Gimmie interviewed Krystal Maynard and Christopher Stephenson from Naarm/Melbourne post-punk, synth-heavies, screensaver. Last year they released demos with a lot of heart and promise and this year as well as featuring on two essential compilations – A Complication for Edgar – a fundraiser for Edgar’s Mission Sanctuary providing, shelter and care for homeless, abused, injured, or abandoned animals and the latest Blow Blood Records ALTA2 compilation – they released a new single ‘Strange Anxiety’.
How did you first meet?
CHRISTOPHER STEPHENSON (guitar/synth): We first met in 2014 in Berlin when our bands Spray Paint and Bad Vision played together. The following year Spray Paint travelled to Australia and played with Krystal’s band Polo.
KRYSTAL MAYNARD (vocals/synth): Yeah, our first official meeting was at some heinous hour of the morning on the very last night of Bad Vision’s tour at the kick on at some bar in a suburb of Berlin that I remember very little detail of.
I understand that you both started collaborating musically over the internet beginning in 2016 with Chris in Austin, Texas and Krystal here in Melbourne, Australia; what kinds of songs were you making back then?
CS: At the time I had a great 4-track in my share house bedroom, I didn’t have any real drum machines or great synths, so I tapped beats out on a thrift store Casio into a loop pedal and ran keyboard sounds through enough guitar pedals to sound somewhat synth-y. The project started as me sending over instrumentals and Krystal doing vocals.
What inspired you to go for a synth-punk, new wavey, gothy sound for screensaver?
CS: After I moved over we decided to expand into a full band format where Krystal played keys and I added guitar. Once we brought in bass and drums with Giles and James the sound naturally settled into where we’re at presently.

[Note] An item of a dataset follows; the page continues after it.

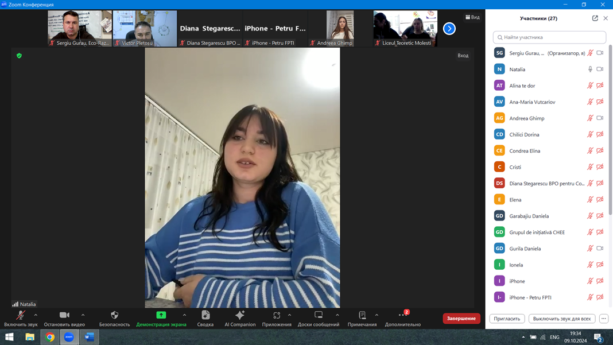Open more options next to mute all
This screenshot has width=613, height=345.
[x=603, y=319]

KM: It wasn’t really a conscious decision, Chris’s original demos really lent themselves to the sound and vocally it made sense for me to go down that path. We’ve both played in a variety of different sounding bands over the years and I was enthused to do something I hadn’t dived into before but actually was core to my musical origins. When I was a teenager I was super into The Cure, Siouxsie and the Banshees, Joy Division as well as the 77 punk stuff. So for me, it’s been like tapping back into my origins but whilst having had many years of developing a broader palette to take those influences but ( hopefully) not just reproduce their sound but incorporate more wide ranging sounds. I find genre discussions both interesting and tedious. As a band you can’t really escape using genres to describe your music which is frustrating but unavoidable!

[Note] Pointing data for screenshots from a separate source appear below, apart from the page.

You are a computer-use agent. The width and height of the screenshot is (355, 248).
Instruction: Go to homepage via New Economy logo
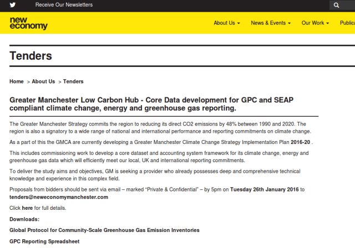point(29,23)
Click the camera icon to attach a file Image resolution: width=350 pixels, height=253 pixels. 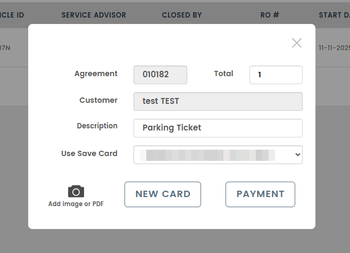[76, 192]
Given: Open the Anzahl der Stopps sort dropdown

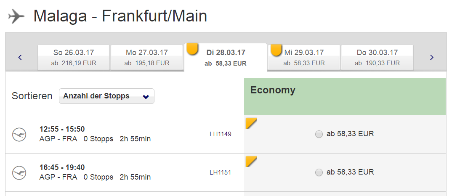Looking at the screenshot, I should [106, 96].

What’s the story behind the band name?
CS: I recall coming up with the name as we drove together to Office Works in Coburg in our black Volvo station wagon. I think I had to print a certified copy of my passport that day.
Your debut single ‘Strange Anxiety’ that’s about to come out was recorded remotely in isolation; what sparked the idea for this song?
CS: Krystal had a garage band demo with the initial low keyboard and then sent it to James who programmed the beat. She’s amazingly quick with lyrics and vocals in general, so by the time I started working on it as a session the structure was all there.
KM: I’m pretty sure that this song began as me teaching myself how to program drums in Garageband and having a play with making music that way, it could have easily been a throwaway practice session of mine that nothing happened with. When our drummer James got his hands on it he turned my basic beat into something super dynamic which brought the bass line to life and we built from there.
What’s something that we might be surprised to know about your writing or recording process?
CS: I suppose we’re still getting to know our process ourselves! In an otherwise normal year I doubt we ever would have seen a song through from start to finish without going into a studio to amplify guitar or bass at the very least.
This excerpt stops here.